• _Texto para leer_
Es domingo por la mañana y salgo a pasear con mi perrita Greta para ir a comprar La Vanguardia. No quiero volver a casa tan rápido—poner los pensamientos en movimiento siempre será lo más importante que me enseñó mi madre—así que enfilo por las calles de mi barrio donde se entra a otra vida. Me paro a mirar los coches que dejan Barcelona por la Vía Augusta. Hay un radar anunciado que hace que todos reduzcan la velocidad de forma ridículamente performativa. Siempre que los veo, o que me encuentro yo haciendo lo mismo, pienso en la absoluta complacencia con la que convivimos con la hipocresía. Sigo subiendo y llego a las torres increíbles donde ya no vive casi ninguna familia, ahora son clínicas de fertilidad, cultos japoneses, restaurantes y gimnasios. Las pocas personas con las que me cruzo en esta mañana lenta llevan también La Vanguardia debajo del brazo.

• _Registros extraídos_
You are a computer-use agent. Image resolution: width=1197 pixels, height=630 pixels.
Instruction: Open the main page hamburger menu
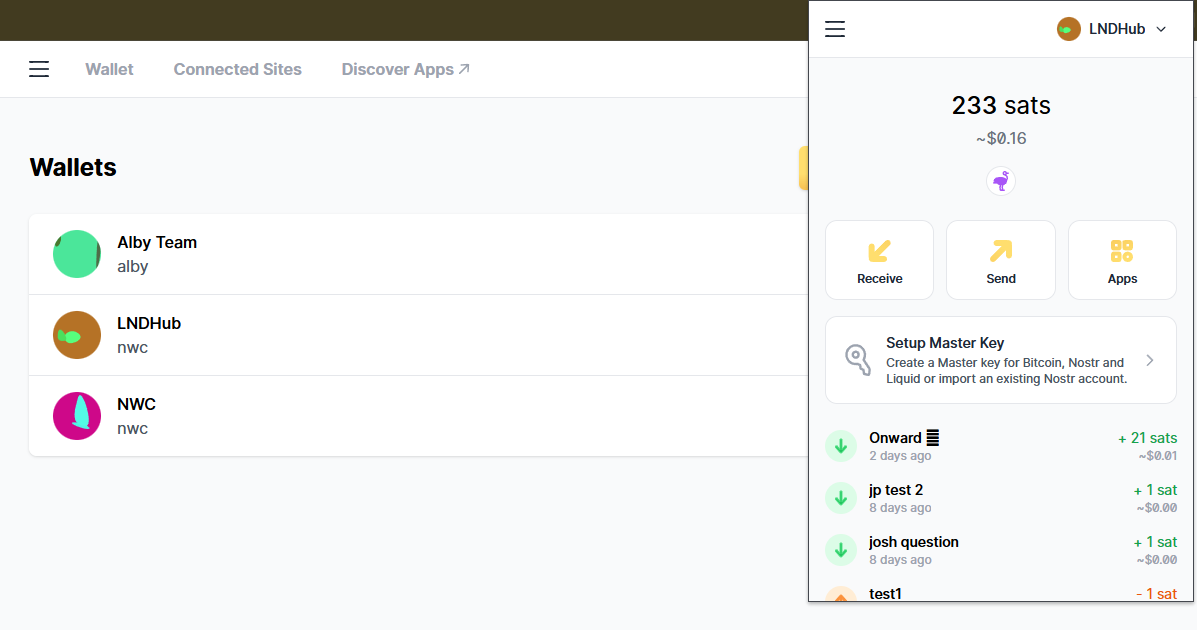[x=39, y=69]
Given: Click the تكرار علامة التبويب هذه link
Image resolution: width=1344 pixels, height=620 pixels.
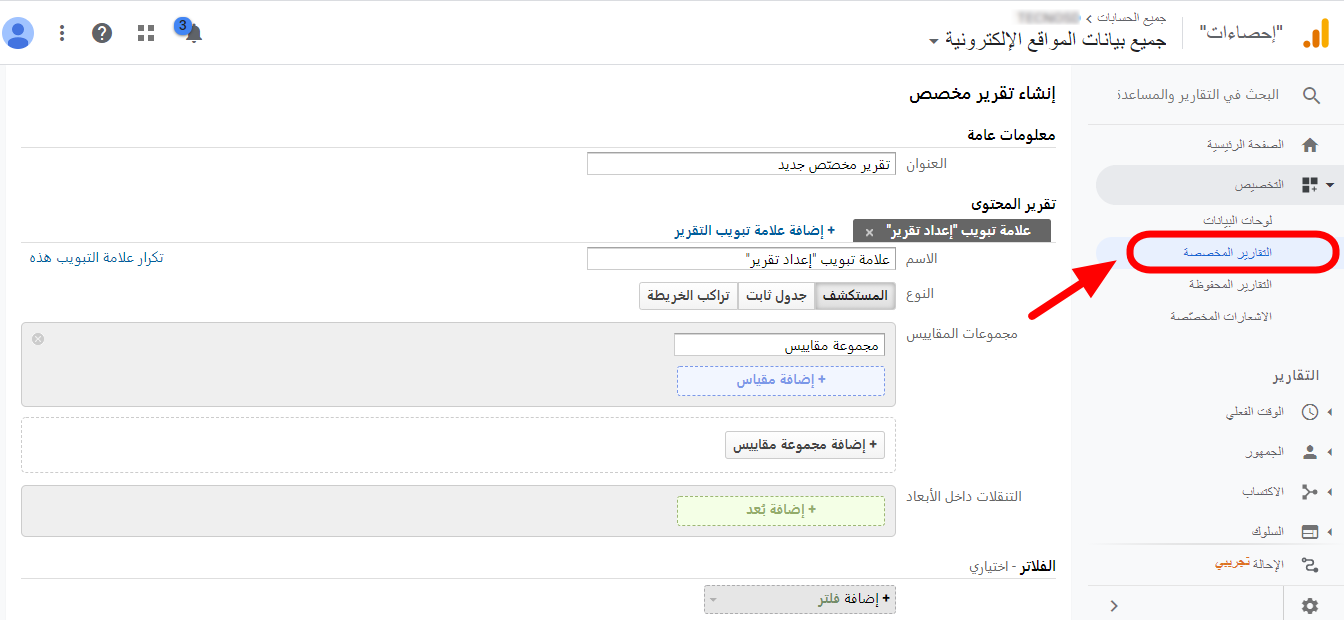Looking at the screenshot, I should point(97,258).
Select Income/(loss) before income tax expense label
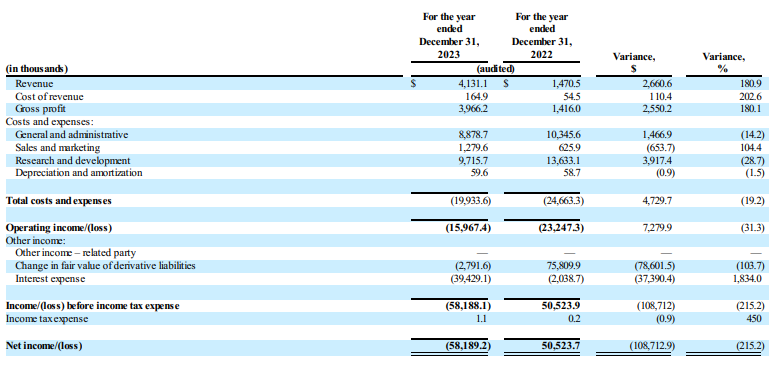The image size is (775, 365). pos(92,306)
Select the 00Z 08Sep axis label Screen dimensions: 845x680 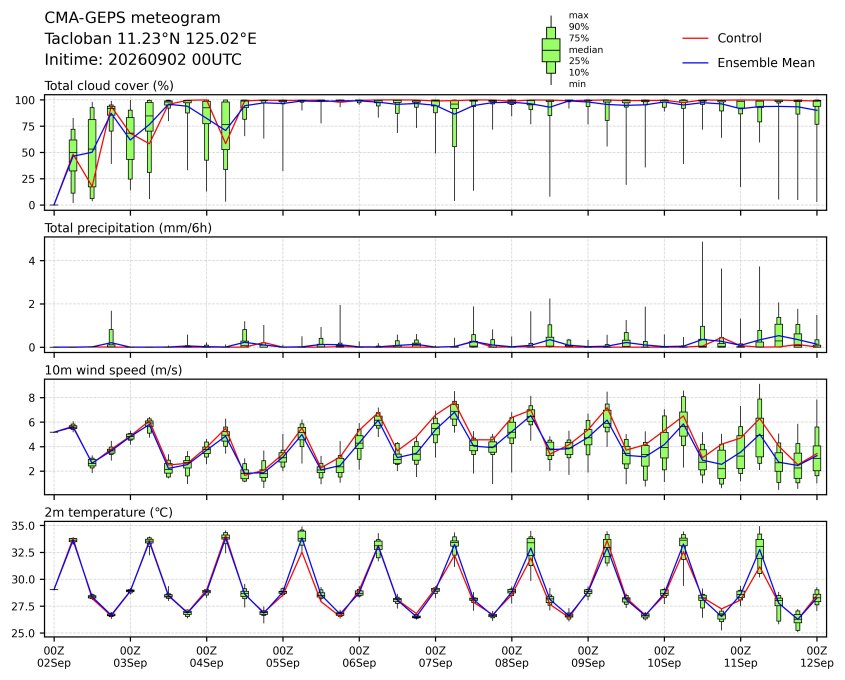tap(511, 657)
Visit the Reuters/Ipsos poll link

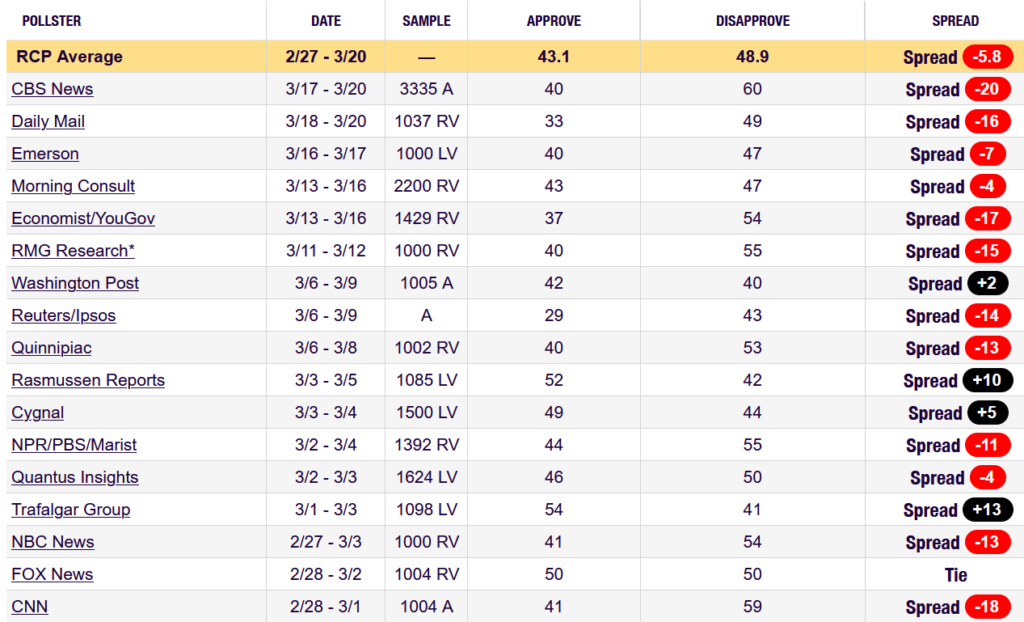click(x=63, y=316)
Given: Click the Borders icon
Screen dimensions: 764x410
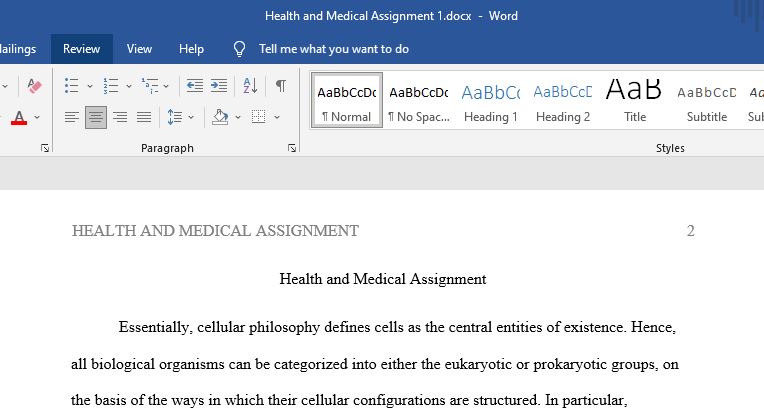Looking at the screenshot, I should (x=259, y=117).
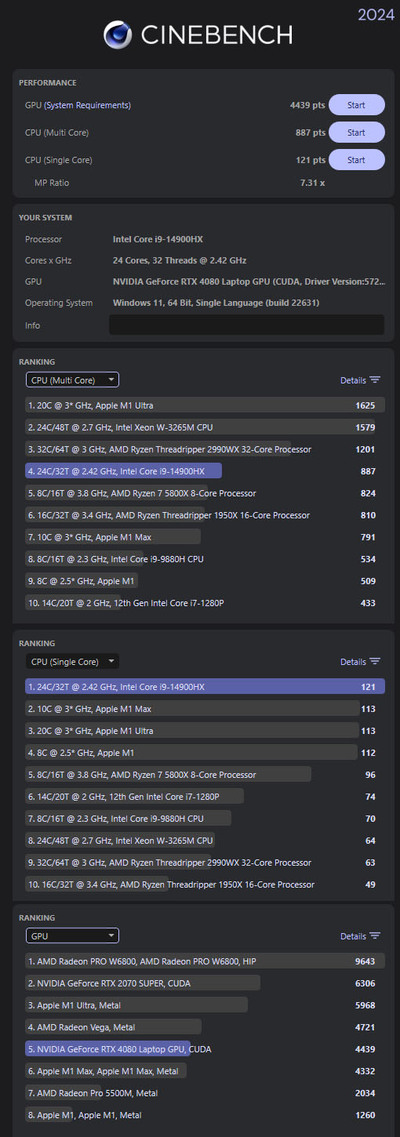This screenshot has width=400, height=1137.
Task: Start the GPU benchmark test
Action: pyautogui.click(x=357, y=105)
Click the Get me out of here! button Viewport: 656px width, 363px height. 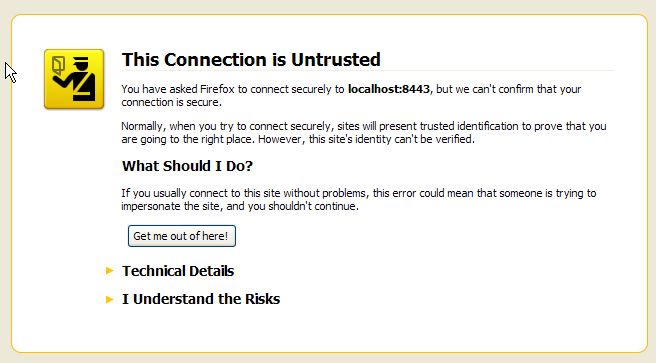tap(182, 236)
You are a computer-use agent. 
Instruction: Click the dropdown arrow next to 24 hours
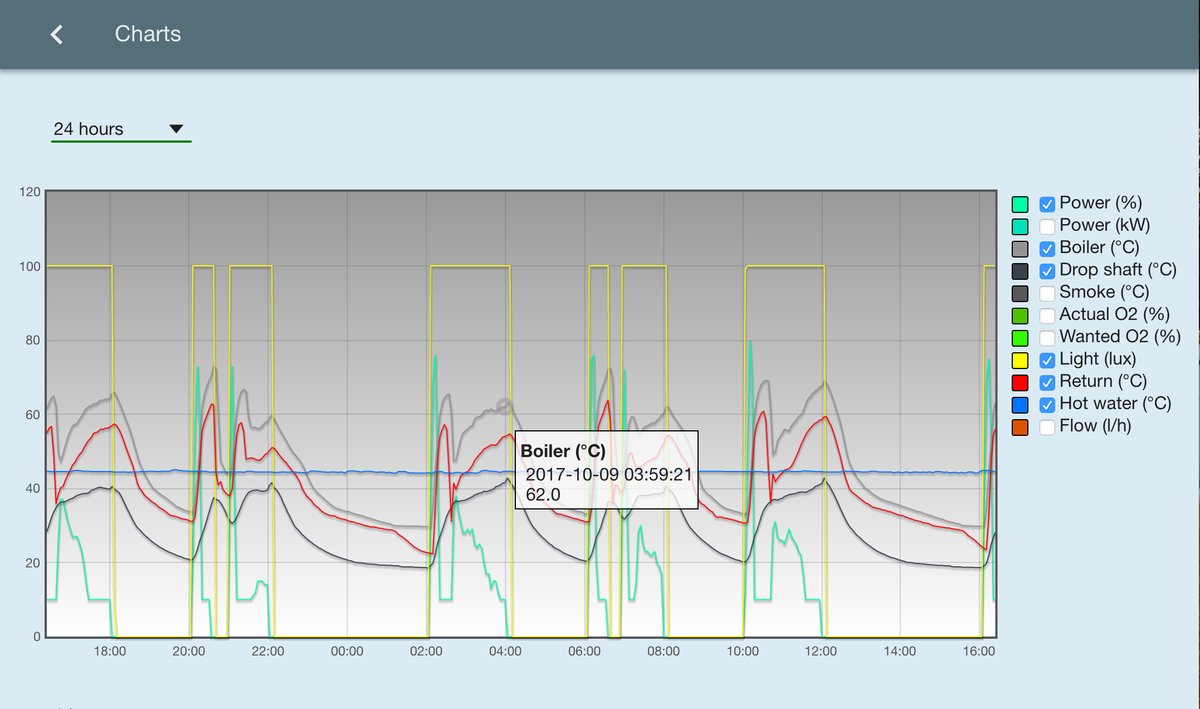176,129
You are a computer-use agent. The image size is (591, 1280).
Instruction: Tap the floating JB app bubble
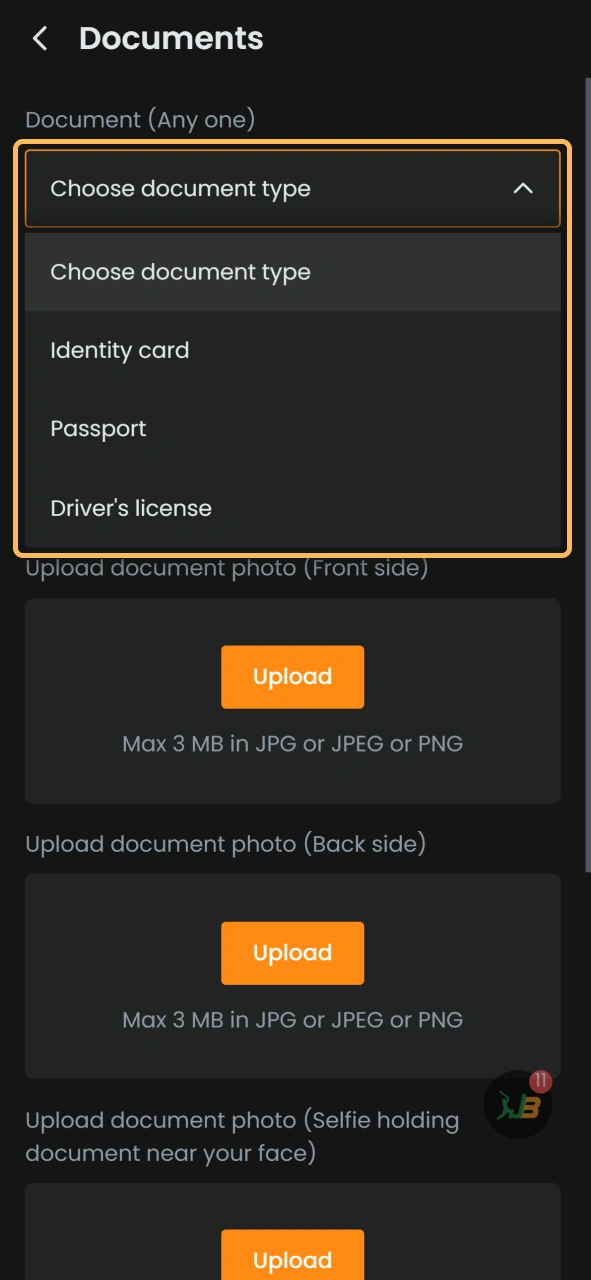coord(517,1104)
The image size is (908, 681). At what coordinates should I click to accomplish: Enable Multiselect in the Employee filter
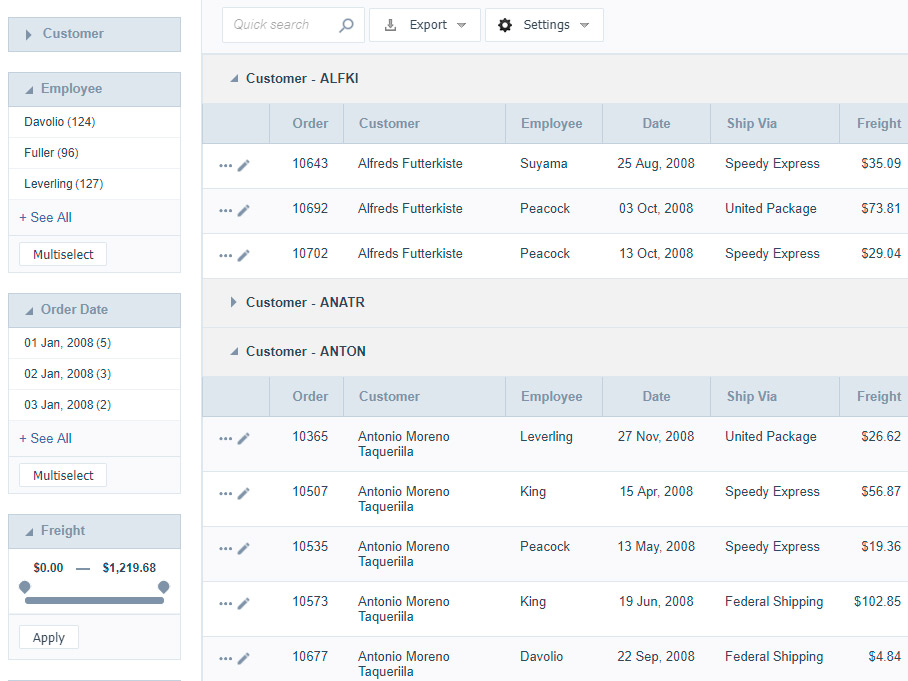pyautogui.click(x=63, y=254)
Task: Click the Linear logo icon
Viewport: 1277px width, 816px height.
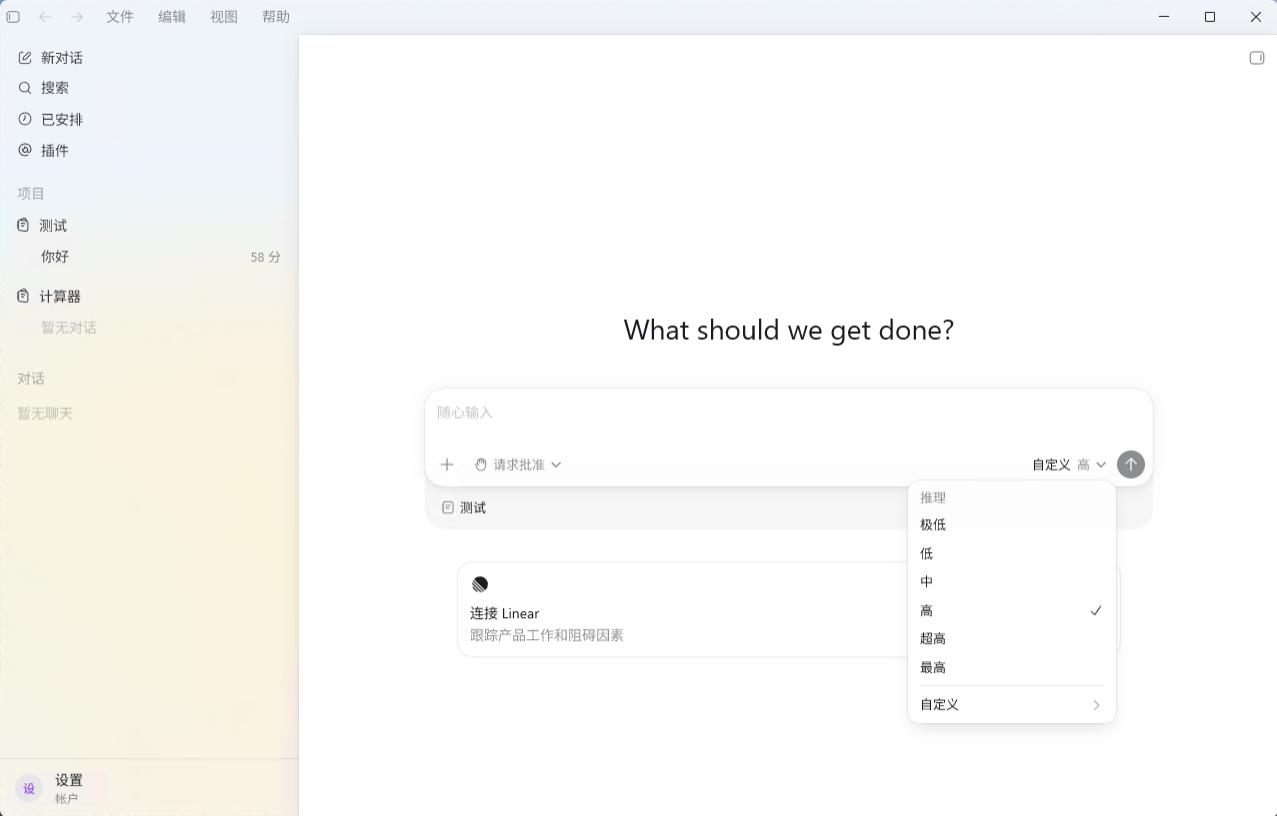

• _Conjunto de tareas_
A – Indica si cada afirmación coincide con el texto sobre el paseo del domingo y cita las palabras del texto que lo deciden: (i) quien narra sale a comprar El País; (ii) en las torres ya casi no viven familias; (iii) los coches aceleran al pasar junto al radar.
B – Según el texto sobre el paseo del domingo, ¿qué es lo más importante que la madre le enseñó a quien narra?
C – Por favor, retoma el texto sobre el paseo del domingo y continúalo a partir de su última oración.

• _Respuestas del ejercicio_
A –
(i) No: «salgo a pasear con mi perrita Greta para ir a comprar La Vanguardia».
(ii) Sí: «donde ya no vive casi ninguna familia».
(iii) No: «Hay un radar anunciado que hace que todos reduzcan la velocidad de forma ridículamente performativa».

B – Poner los pensamientos en movimiento.

C –
Tengo dos opciones: o me pongo los AirPods y empiezo a escuchar esa samba carioca que si Frank Ocean descubriera le gustaría samplear, o mantengo mis orejas atentas a este mundo. No se habla lo suficiente del trauma que provoca sacarse los AirPods de cancelación de sonido. Ese estar en el mundo, pero sentirse completamente fuera de él, debe parecerse mucho a no haber nacido todavía. Los ecos raros me devuelven a la barriga de nuestras madres, ajenos al mundo de fuera.
En estas calles tengo mis casas favoritas desde que soy niña. Cruzo por el puente al que Zafón le dedicó Marina. Abro la cajetilla de mis AirPods y entonces sucede el terror: he olvidado los auriculares en casa. Sé exactamente dónde están, en la mesa de la entrada, pero de qué me sirve. Nadie habla tampoco de este desgarro con el que toca convivir. Justo cuando estoy a punto de enojarme conmigo por otro de los despistes que invaden y alteran mis días, unas voces me tiran hacia ellas, como el flautista de Hamelín.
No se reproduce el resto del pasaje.